И с каждой утренней зарей она становилась все спокойнее, дышала все свободнее, казалась менее бледной. По мере того как зарубцовывались ее душевные раны, лицо ее вновь расцветало прелестью и красотой, но более строгой, более спокойной, чем раньше. К ней возвращались и прежние особенности ее характера, даже коечто от ее прежней веселости: ее прелестная гримаска, ее любовь к козочке, ее потребность петь, ее стыдливость. По утрам она старалась одеваться в каком-нибудь укромном уголке своей келейки из опасения, чтобы ее не увидел в оконце кто-либо из обитателей соседних чердаков.
В те минуты, когда она не мечтала о Фебе, она иногда думала о Квазимодо. Он был единственным звеном, единственной оставшейся у нее связью, единственным средством общения с людьми, со всем живым. Бедняжка! Она еще более чем Квазимодо была отчуждена от мира. Она не понимала странного друга, которого подарила ей судьба. Часто она упрекала себя, что не испытывает к нему той благодарности, которая заставила бы ее взглянуть на него другими глазами, но она никак не могла привыкнуть к бедному звонарю. Он был слишком уродлив.
Она так и не подняла с пола свисток, который он ей дал. Это не помешало Квазимодо время от времени ее посещать. Она прилагала все усилия, чтобы не выказывать явно свое отвращение, когда он приносил ей корзинку со снедью или кружку воды, но он всякий раз замечал, чего ей это стоит, и печально удалялся.
Однажды он пришел в ту минуту, когда она ласкала Джали. Некоторое время он задумчиво глядел на эту очаровательную сцену. Наконец, покачав своей тяжелой нескладной головой, сказал:
– Все мое несчастье в том, что я еще слишком похож на человека. Мне бы хотелось быть животным, вот как эта козочка.

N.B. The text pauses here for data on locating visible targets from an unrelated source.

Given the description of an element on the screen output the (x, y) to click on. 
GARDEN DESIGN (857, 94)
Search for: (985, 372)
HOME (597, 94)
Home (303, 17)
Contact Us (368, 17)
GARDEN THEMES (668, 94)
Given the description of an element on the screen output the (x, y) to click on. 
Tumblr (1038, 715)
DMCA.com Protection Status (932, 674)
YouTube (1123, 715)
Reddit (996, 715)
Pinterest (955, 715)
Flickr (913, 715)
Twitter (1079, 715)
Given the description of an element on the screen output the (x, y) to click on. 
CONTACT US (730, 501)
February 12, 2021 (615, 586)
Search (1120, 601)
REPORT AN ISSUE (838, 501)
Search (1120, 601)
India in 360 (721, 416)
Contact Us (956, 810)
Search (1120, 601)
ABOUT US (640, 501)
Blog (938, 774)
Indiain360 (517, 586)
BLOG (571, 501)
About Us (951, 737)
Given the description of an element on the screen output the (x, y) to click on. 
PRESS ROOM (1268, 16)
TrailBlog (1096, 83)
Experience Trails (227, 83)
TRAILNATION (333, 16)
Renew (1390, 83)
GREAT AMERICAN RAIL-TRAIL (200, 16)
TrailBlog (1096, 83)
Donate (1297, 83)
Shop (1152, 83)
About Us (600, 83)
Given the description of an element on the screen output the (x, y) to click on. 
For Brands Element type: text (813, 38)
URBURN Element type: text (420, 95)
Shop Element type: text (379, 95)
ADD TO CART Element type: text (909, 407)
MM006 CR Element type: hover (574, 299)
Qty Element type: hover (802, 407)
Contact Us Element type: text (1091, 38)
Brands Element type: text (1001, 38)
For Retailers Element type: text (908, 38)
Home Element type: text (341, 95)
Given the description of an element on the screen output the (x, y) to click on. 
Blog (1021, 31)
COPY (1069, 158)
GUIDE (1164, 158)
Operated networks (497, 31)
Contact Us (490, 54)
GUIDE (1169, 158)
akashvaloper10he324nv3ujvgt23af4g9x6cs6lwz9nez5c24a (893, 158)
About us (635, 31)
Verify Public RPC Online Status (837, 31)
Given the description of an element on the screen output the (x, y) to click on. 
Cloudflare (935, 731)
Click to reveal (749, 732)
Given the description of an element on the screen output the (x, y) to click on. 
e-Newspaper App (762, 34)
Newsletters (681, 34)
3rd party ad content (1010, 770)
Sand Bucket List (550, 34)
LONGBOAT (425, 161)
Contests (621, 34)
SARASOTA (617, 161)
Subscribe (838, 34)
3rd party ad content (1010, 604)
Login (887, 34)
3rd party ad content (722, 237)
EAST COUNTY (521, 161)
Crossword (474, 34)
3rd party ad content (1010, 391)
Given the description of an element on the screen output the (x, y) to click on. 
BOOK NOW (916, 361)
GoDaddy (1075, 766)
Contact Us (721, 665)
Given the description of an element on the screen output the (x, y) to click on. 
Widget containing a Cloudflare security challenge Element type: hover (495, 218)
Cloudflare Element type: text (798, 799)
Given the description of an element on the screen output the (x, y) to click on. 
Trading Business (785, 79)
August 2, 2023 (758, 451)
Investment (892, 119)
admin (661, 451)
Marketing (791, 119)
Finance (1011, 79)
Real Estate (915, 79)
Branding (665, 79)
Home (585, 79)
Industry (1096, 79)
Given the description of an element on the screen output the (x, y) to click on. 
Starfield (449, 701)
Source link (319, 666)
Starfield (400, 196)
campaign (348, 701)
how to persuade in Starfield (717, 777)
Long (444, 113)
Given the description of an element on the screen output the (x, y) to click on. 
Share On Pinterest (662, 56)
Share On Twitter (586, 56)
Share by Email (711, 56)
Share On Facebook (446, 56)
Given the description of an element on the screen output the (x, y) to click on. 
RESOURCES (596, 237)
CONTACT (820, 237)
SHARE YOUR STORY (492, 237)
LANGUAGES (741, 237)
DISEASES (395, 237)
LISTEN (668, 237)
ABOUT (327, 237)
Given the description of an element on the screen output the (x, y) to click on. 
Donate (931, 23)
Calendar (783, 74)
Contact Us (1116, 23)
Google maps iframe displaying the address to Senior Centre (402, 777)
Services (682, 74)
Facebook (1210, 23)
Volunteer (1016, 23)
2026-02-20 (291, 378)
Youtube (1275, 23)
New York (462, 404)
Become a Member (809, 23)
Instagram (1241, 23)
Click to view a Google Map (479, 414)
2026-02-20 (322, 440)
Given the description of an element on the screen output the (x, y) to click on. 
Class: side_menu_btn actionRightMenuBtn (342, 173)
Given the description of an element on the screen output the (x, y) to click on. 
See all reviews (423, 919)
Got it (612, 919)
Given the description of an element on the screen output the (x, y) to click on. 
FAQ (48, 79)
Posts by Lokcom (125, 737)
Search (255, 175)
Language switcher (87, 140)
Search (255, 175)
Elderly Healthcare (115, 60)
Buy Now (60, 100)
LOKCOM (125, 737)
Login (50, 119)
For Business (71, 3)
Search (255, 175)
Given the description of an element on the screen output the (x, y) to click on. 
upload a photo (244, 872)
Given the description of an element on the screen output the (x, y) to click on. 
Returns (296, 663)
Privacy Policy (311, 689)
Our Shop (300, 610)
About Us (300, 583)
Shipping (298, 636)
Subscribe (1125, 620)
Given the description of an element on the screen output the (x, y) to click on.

Она удивленно взглянула на него.
На этот взгляд он ответил:
– О, я-то знаю, почему! – И ушел.
В другой раз он появился на пороге ее комнаты (внутрь он не входил никогда) в ту минуту, когда Эсмеральда пела старинную испанскую балладу, слов которой она не понимала, но которая запечатлелась у нее в памяти, потому что цыганки убаюкивали ее этой песней, когда она была малюткой. При виде страшной фигуры, так неожиданно представшей перед нею во время пения, девушка остановилась, невольно сделав испуганное движение. Несчастный звонарь упал на колени у порога и умоляюще сложил свои огромные грубые руки.
– Умоляю вас, – жалобно проговорил он, – продолжайте, не гоните меня!
Боясь его огорчить, еще вся дрожа, она опять начала петь. Понемногу испуг ее прошел, и она вся отдалась грустной и протяжной мелодии. А он остался на коленях, со сложенными, как для молитвы, руками, внимательно вслушиваясь, еле дыша, не отрывая взгляда от блестящих глаз Эсмеральды. Казалось, он в них улавливал ее песню.